Manager (dismisses this) You also go around all day long telling people that you want to go home. Is there something wrong with you I need to know about?

Nurse Friend, again, stumped. “I don’t say I want to go home any more than anyone else?…? I guess I am worried about money and my life?

Manager: Well, several people have complained.

Nurse Friend: Well, it has been really awful up here lately. No one has not complained. There isn’t enough time in the day to do everything that we need to do and the ratios are unsafe…

Manager: You don’t hear of my ED nurses complaining when they have 4 patients to take care of.

Nurse Friend (had nothing to say about that, as she had received half dead, soiled dirty patients with 24g IVs from the ED many times. She also knew that most of the ED nurses left to go to float pool. The ED was the main culprit over why they never had a CNA in the CCU as well, as the ED frequently pulled their ancillary staff down there. No words)

The result of this meeting, which was in the middle of my friend’s 10 minute lunch attempt, was that she was demoted from her charge nurse position. She had never once gotten a write up in that company. She never once was approached by ANY of the “complainers” about the scenarios that were complained about. There was never an official complaint, never a performance review, never any sort of disclipinary action of ANY KIND. But apparently, without her knowledge, there was an upper management meeting about my nurse friend and she was accused, judged, and sentenced without a representative or a trial. All on complaints from “other people”.

She left that meeting emotionally devastated and is now unable to trust anyone in her work home. Everyone that was before a friend is now a person of suspicion, and her happy nature that was full of love for her work family has been shot down and killed. She is unhappy, crushed, and confesses that she can never trust anyone at that place of employment ever again. One of her biggest upsets is the CNO, who she knew to be a born-again Christian, no longer responds or comments to any of her emails or Facebook posts. She is confused and deeply hurt at the actions and back-stabbing that was taken as gospel truth. No one ever spoke with her on a personal level. How unprofessional.

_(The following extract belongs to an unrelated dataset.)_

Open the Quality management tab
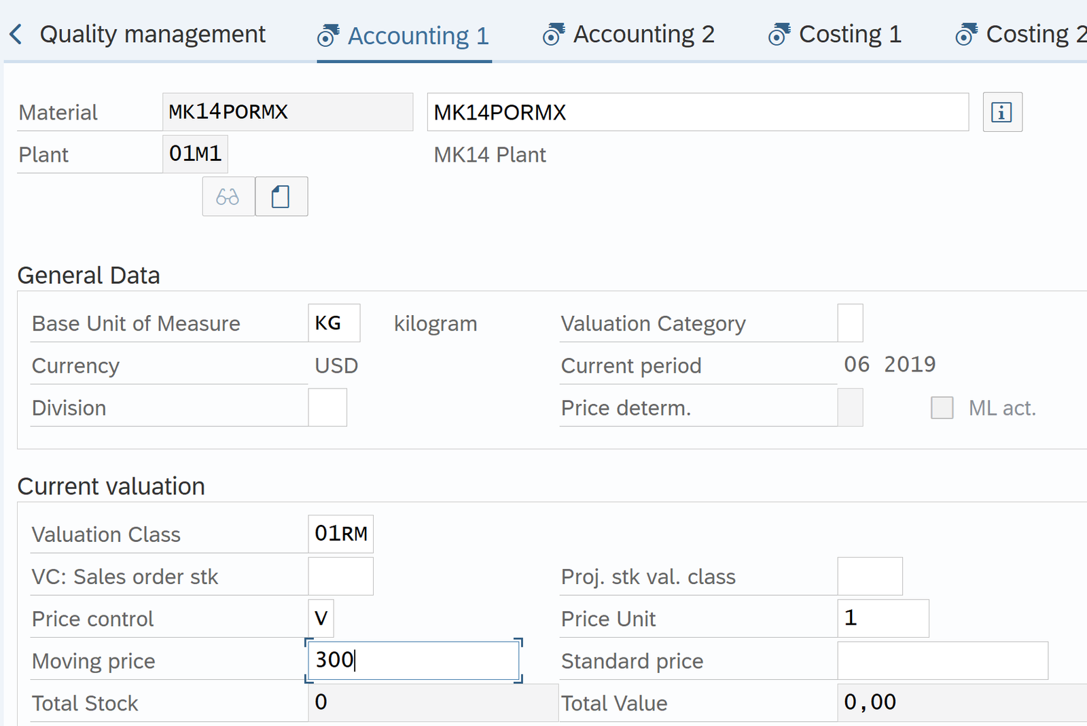Viewport: 1087px width, 726px height. (x=152, y=34)
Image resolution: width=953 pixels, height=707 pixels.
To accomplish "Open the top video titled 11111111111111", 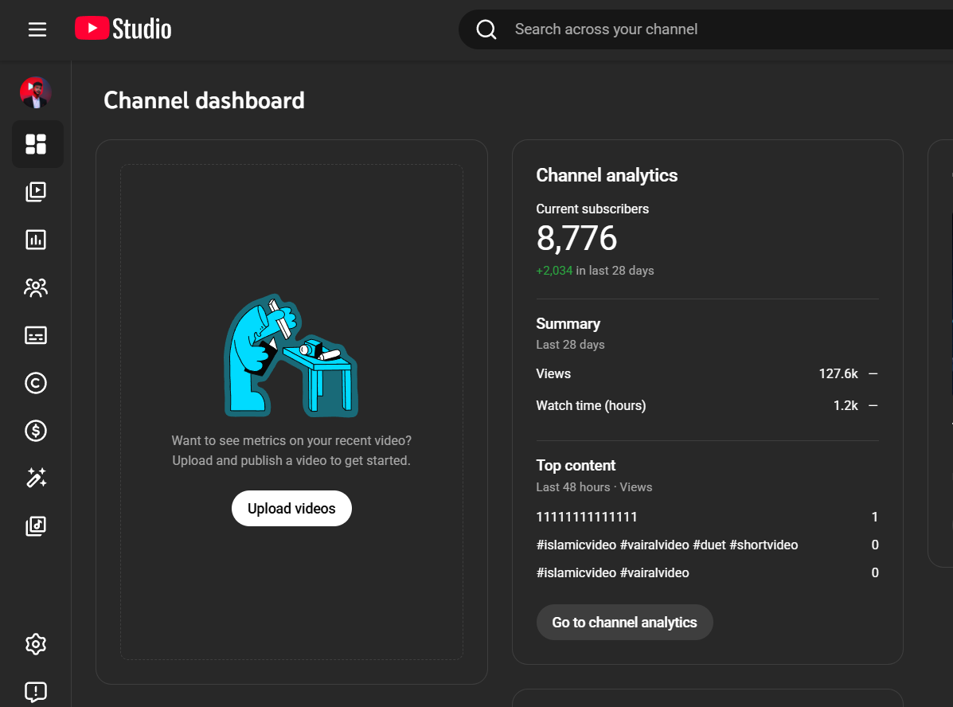I will (x=587, y=518).
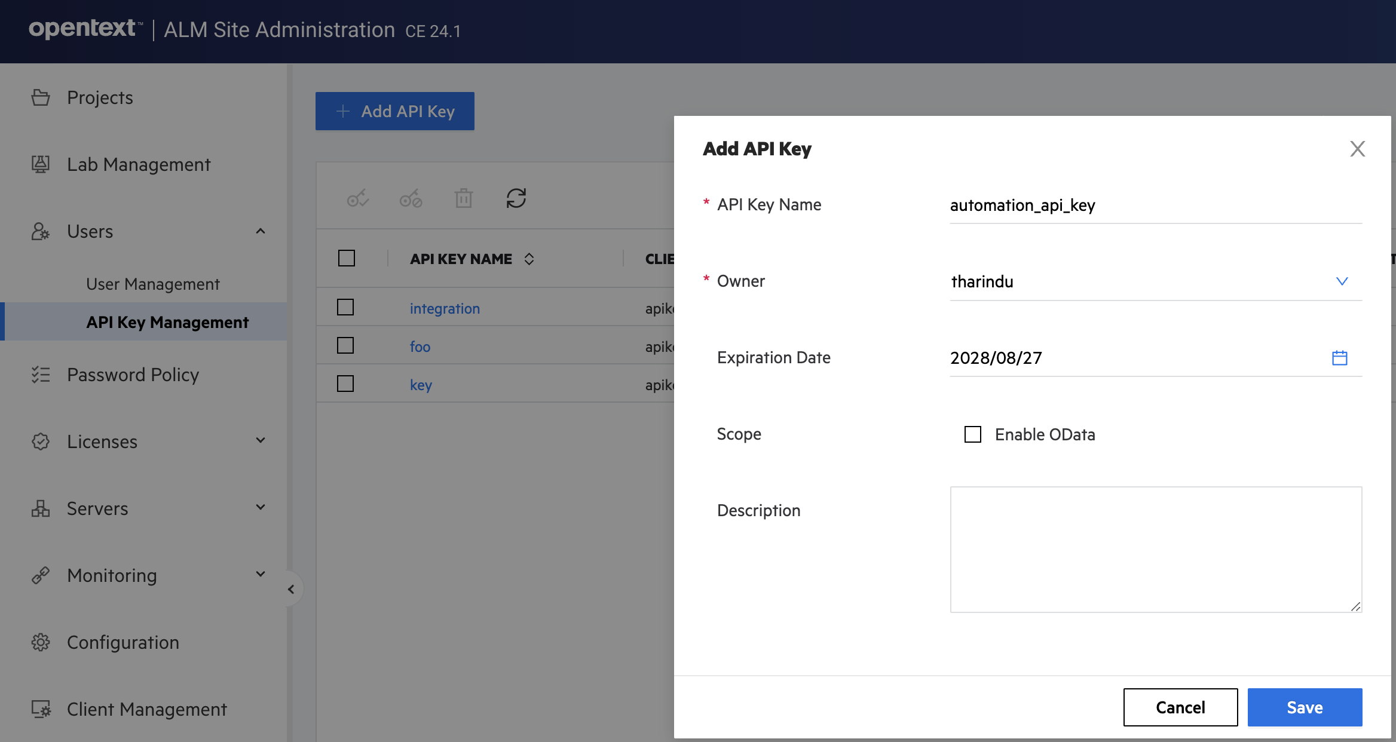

But is this scenario uncommon? Personal sources that have since come to me since this incident proves that this happens all too often in the medical field. This sort of gossip and hearsay has damaged several people and their careers. When I told this story to some of my peers, many people related to it with first-hand accounts of their own similar stories of hurtful co-workers and management that turned against the worker.

Perhaps THIS is why nurses are leaving? The going gets tough, but management doesn’t do a thing to help. Or find out what is going on. They set the SAME STANDARDS as pre-pandemic times and expect their nurses to comply and perform at the same level. It is not fair. It is not safe. It is not professional.

Managers and Administrators. STEP UP. Stop putting up “Heroes Work Here” signs and step onto your units and find out FIRST HAND what is going on with your employees. YOU are the reason people are leaving. NOT sicker patients.